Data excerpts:
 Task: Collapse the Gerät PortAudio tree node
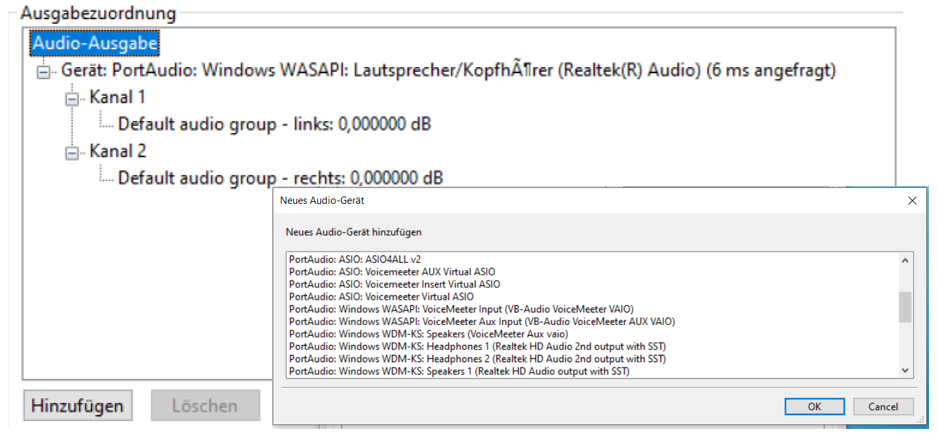[x=42, y=72]
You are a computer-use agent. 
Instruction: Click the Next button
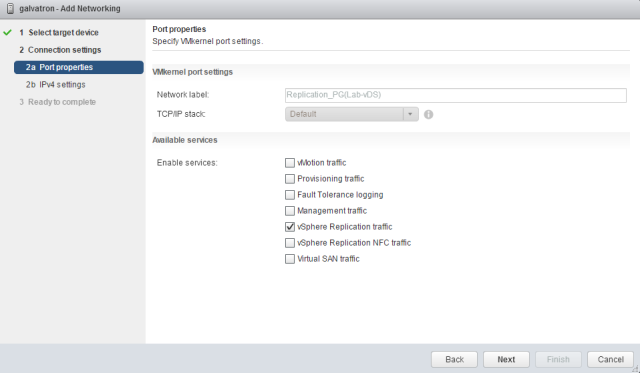tap(506, 359)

* _WHAT THE TASK REQUIRES_
Each record above is to be copied exactly. Drop the pictures.

* _SOLUTION TO THE EXERCISE_
 Task: Collapse the Gerät PortAudio tree node
[x=42, y=72]
You are a computer-use agent. 
Instruction: Click the Next button
tap(506, 359)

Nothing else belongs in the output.